▶ Exercise brief
Copy the data word for word, starting at the line that contains "What do you see at coordinates (209, 535)" and continuing to the end, with both of those lines included.

▶ Data shown

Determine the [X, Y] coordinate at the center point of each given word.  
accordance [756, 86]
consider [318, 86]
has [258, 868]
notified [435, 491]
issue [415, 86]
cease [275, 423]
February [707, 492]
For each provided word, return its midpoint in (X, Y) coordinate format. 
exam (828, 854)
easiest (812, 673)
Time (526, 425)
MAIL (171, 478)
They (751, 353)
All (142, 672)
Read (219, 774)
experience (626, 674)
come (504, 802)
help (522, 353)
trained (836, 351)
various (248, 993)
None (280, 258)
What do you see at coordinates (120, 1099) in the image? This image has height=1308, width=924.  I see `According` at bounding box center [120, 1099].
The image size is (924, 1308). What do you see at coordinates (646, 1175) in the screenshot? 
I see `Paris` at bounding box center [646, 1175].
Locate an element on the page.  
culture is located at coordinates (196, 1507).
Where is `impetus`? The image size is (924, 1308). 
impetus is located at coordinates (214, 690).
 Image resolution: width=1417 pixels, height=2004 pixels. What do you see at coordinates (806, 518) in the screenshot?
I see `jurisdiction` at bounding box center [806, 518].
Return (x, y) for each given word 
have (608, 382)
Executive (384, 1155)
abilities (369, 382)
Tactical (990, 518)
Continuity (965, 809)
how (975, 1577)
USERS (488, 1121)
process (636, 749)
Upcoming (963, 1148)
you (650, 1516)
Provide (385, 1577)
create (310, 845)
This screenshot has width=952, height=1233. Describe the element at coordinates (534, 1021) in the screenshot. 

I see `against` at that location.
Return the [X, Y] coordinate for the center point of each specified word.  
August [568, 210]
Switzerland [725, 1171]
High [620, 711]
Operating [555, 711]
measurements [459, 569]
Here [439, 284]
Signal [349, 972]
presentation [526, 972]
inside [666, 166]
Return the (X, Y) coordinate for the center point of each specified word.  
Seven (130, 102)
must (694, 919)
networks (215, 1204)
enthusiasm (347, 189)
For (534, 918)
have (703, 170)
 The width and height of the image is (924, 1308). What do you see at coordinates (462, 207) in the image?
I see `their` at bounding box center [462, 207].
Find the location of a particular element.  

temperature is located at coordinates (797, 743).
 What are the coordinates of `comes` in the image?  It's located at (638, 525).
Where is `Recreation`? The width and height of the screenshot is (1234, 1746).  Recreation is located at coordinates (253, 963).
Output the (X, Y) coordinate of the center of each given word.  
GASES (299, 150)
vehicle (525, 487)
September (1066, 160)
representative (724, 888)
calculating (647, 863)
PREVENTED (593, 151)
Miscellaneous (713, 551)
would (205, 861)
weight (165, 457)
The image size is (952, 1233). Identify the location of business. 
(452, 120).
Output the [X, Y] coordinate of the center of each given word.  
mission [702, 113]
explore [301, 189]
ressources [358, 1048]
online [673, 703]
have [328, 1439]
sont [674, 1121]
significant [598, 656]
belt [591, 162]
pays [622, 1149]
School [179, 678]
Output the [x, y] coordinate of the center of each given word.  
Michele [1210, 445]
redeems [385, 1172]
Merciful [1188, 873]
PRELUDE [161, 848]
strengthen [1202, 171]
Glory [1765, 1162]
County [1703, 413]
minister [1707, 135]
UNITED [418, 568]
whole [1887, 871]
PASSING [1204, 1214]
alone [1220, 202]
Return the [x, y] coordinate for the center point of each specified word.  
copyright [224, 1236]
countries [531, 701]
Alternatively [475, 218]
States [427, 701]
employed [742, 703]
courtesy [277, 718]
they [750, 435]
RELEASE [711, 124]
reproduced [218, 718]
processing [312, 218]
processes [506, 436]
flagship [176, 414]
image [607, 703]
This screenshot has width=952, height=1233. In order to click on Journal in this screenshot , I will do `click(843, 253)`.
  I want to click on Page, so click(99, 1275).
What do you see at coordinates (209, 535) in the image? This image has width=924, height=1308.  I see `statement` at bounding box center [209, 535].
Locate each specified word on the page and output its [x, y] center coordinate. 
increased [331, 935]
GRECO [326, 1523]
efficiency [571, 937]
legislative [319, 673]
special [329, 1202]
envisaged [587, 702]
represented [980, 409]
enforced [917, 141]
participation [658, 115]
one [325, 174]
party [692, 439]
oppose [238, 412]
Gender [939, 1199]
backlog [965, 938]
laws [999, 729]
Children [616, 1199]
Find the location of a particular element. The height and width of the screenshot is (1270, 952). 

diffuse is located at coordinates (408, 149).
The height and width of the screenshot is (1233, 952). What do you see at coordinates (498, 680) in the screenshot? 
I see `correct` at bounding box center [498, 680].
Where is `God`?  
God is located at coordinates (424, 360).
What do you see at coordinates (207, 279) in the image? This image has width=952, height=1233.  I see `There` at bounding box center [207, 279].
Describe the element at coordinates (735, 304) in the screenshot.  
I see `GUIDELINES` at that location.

▶ Finished task
What do you see at coordinates (209, 535) in the image? This image has width=924, height=1308.  I see `statement` at bounding box center [209, 535].
Locate each specified word on the page and output its [x, y] center coordinate. 
increased [331, 935]
GRECO [326, 1523]
efficiency [571, 937]
legislative [319, 673]
special [329, 1202]
envisaged [587, 702]
represented [980, 409]
enforced [917, 141]
participation [658, 115]
one [325, 174]
party [692, 439]
oppose [238, 412]
Gender [939, 1199]
backlog [965, 938]
laws [999, 729]
Children [616, 1199]
Find the location of a particular element. The height and width of the screenshot is (1270, 952). 

diffuse is located at coordinates (408, 149).
The height and width of the screenshot is (1233, 952). What do you see at coordinates (498, 680) in the screenshot? 
I see `correct` at bounding box center [498, 680].
Where is `God`?  
God is located at coordinates (424, 360).
What do you see at coordinates (207, 279) in the image? This image has width=952, height=1233.  I see `There` at bounding box center [207, 279].
Describe the element at coordinates (735, 304) in the screenshot.  
I see `GUIDELINES` at that location.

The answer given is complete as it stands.